For a general cluster/node that don't require K3s..

  1. Copy the general-example and update the terragrunt.hcl file with the values you need.

  2. Run the following in your directory:

terragrunt plan
  1. If that looks alright, run:
terragrunt apply

And type 'yes' when prompted.

Pure K3s Cluster

This will install K3s without a reliance on Rancher MCM. It pulls the K3s binary from Github. You can always register this cluster with Rancher MCM after provisioning through the UI.

  1. Copy the k3s-example/ directory to another directory.

  2. Update the cluster_secrets.enc.yaml with whatever join token you want and encrypt the file with:

cd clusters/name-of-your-dir/
sops -i -e cluster_secrets.enc.yaml
  1. Update the terragunt.hcl file with your desired values.

  2. In the directory that copied, go into it and run:

terragrunt plan
  1. Assuming all is expect, running:
terragrunt apply -y

Advanced K3s Cluster

For K3s clusters that need multiple agent nodepools with specific resources/labels/taints, you can use the k3s-advanced example.

  1. Copy the k3s-advanced-example/ directory to another directory.

  2. Update the cluster_secrets.enc.yaml with whatever join token you want and encrypt the file with:

cd clusters/name-of-your-dir/
sops -i -e cluster_secrets.enc.yaml
  1. Update the cluster_configs.yaml with the common values to be shared between your nodepools (ie. cluster name, dns servers, etc.)

  2. Update the terragunt.hcl in the controlplane, critical, and general directories with your desired values.
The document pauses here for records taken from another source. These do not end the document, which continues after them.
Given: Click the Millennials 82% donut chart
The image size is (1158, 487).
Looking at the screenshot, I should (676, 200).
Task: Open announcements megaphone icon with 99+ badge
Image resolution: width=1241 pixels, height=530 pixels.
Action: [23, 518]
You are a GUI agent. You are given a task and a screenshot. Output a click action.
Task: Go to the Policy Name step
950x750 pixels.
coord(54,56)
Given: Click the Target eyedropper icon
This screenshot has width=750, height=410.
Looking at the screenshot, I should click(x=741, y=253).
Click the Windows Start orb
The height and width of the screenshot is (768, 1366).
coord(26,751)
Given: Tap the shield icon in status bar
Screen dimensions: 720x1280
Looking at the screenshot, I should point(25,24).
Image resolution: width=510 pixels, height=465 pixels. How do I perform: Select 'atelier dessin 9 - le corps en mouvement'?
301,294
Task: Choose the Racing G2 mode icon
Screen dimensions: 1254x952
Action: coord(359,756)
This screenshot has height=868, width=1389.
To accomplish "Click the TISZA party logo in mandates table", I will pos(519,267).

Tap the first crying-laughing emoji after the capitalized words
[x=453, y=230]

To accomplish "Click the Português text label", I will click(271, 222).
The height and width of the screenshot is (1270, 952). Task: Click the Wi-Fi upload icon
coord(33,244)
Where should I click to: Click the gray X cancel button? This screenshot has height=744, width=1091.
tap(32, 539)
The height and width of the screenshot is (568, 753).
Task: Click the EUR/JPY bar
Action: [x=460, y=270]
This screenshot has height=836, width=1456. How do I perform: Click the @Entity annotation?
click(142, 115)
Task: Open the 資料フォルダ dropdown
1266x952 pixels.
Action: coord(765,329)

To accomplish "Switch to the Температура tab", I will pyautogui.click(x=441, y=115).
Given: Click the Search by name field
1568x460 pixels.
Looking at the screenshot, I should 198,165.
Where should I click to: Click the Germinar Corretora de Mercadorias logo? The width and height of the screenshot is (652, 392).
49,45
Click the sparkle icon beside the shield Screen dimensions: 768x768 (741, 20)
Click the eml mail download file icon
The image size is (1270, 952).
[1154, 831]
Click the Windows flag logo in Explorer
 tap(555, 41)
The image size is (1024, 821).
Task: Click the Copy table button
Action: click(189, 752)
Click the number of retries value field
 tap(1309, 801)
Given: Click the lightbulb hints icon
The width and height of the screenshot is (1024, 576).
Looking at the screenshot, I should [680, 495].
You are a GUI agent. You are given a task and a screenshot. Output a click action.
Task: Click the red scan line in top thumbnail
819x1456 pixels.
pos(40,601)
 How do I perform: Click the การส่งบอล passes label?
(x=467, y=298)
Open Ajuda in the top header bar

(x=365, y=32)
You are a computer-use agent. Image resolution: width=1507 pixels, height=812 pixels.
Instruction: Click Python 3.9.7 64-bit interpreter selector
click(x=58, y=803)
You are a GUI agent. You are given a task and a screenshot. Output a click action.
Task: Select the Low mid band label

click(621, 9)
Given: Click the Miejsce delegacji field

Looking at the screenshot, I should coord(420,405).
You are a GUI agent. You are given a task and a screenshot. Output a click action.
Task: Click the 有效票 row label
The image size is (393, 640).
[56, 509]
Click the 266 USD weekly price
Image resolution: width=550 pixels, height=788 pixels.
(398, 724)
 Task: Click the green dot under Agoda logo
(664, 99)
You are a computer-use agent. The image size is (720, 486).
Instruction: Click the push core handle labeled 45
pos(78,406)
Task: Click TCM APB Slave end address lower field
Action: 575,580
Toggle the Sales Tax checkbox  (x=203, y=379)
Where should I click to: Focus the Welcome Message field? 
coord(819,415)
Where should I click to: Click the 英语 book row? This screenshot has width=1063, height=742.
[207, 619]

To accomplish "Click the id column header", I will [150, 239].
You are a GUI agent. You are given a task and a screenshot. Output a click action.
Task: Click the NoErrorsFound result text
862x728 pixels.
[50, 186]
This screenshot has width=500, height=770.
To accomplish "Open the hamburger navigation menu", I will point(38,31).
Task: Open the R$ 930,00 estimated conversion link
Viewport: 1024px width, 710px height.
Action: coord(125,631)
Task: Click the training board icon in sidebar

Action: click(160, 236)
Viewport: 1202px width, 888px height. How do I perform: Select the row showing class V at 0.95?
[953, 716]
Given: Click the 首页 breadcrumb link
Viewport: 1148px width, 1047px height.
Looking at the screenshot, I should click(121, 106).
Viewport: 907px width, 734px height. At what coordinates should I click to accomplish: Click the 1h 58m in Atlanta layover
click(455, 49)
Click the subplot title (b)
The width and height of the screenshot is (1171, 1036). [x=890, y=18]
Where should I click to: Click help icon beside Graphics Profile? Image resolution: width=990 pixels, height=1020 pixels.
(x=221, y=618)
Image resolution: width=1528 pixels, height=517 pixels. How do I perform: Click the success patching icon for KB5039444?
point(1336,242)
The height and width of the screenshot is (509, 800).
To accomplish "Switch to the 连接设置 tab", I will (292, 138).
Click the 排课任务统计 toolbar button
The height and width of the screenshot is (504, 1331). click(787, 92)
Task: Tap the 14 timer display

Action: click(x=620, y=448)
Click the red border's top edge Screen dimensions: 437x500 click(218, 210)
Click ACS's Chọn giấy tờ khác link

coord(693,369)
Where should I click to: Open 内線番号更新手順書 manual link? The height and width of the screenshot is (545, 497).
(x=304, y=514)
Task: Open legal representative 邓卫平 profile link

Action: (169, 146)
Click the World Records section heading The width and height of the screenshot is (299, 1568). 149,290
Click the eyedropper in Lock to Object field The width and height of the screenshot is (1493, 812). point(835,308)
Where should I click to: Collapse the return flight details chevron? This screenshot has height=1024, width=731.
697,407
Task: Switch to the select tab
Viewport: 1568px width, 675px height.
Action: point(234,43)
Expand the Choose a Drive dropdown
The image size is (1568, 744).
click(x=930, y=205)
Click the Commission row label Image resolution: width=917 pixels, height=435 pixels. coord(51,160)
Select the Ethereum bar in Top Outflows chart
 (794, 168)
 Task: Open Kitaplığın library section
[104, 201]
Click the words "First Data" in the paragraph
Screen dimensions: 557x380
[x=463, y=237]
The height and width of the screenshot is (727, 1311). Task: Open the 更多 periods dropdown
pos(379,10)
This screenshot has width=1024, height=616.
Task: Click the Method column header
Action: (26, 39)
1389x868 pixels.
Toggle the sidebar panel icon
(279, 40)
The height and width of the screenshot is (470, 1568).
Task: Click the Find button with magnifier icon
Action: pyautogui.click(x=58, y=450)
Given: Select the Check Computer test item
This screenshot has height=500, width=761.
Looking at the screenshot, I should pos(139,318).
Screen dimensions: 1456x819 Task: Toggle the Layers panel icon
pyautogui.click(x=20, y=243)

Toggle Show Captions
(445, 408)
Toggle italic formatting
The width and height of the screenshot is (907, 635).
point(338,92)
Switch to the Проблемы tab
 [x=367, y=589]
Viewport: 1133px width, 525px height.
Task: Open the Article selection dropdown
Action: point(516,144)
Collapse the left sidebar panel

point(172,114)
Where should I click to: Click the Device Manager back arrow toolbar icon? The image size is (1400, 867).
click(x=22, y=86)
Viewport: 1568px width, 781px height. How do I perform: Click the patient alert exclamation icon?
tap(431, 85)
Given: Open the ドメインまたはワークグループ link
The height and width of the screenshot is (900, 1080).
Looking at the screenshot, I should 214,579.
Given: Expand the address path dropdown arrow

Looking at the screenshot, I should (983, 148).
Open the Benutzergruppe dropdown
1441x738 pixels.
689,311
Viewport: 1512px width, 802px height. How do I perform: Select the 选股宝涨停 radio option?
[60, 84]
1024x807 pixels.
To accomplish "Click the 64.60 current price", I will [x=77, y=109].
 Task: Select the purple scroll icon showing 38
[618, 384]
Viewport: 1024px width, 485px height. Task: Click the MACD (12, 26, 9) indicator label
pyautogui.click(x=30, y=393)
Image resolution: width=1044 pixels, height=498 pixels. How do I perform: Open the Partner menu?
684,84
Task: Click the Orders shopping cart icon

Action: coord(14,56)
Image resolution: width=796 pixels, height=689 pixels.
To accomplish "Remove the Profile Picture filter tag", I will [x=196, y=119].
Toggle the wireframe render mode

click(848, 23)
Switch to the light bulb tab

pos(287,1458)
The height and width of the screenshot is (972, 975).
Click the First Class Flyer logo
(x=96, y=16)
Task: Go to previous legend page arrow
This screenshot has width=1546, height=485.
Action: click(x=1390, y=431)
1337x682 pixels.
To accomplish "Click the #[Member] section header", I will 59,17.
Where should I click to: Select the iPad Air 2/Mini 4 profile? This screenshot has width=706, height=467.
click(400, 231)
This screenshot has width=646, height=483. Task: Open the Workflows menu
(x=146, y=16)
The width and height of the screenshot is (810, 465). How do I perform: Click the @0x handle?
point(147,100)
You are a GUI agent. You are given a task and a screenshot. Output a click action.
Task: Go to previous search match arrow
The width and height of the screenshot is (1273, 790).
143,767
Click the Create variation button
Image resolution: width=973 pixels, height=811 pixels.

You can adjust the nodepool directory names as you wish, as well as add more.

  3. Terrgrunt gives you 2 different ways to deploy multi-module TG:

  4. Deploy all together at once (less ideal, but quicker). Go into the parent-level of your copied k3s-advanced-example directory and run:

terragrunt run-all plan

If that looks right, run:

terragrunt run-all apply
  1. Deploy separately (safer, but takes time). Starting with the controlplane directory, then moving to each agent directory:
terragrunt plan

If that looks right, run:

terragrunt apply

Rancher Provisioned Cluster

This utilizes's Rancher's custom cluster creation to automatically provision your cluster. The only dependency is curl and upon creation, the cluster will be in Rancher MCM.

  1. Create a cluster in Rancher and acquire the Rancher token and checksum: (Provisioning Custom Cluster)[]

  2. Copy the rancher-example/ directory to another directory.

  3. Update the cluster_secrets.enc.yaml with whatever join token you want and encrypt the file with:

cd clusters/name-of-your-dir/
sops -i -e cluster_secrets.enc.yaml
  1. Update the terragunt.hcl file with your desired values.

  2. In the directory that copied, go into it and run:

terragrunt plan
  1. Assuming all is expect, running:
terragrunt apply -y

Updating resources

  1. Update the terragrunt.hcl file with updatable things (resources, controlplane/worker node count, etc.)

  2. Run terragrunt plan and make sure only expected values are updating.

  3. Run terragrunt apply and type yes.

Deleting clusters

  1. In the cluster directory, run terragrunt destroy.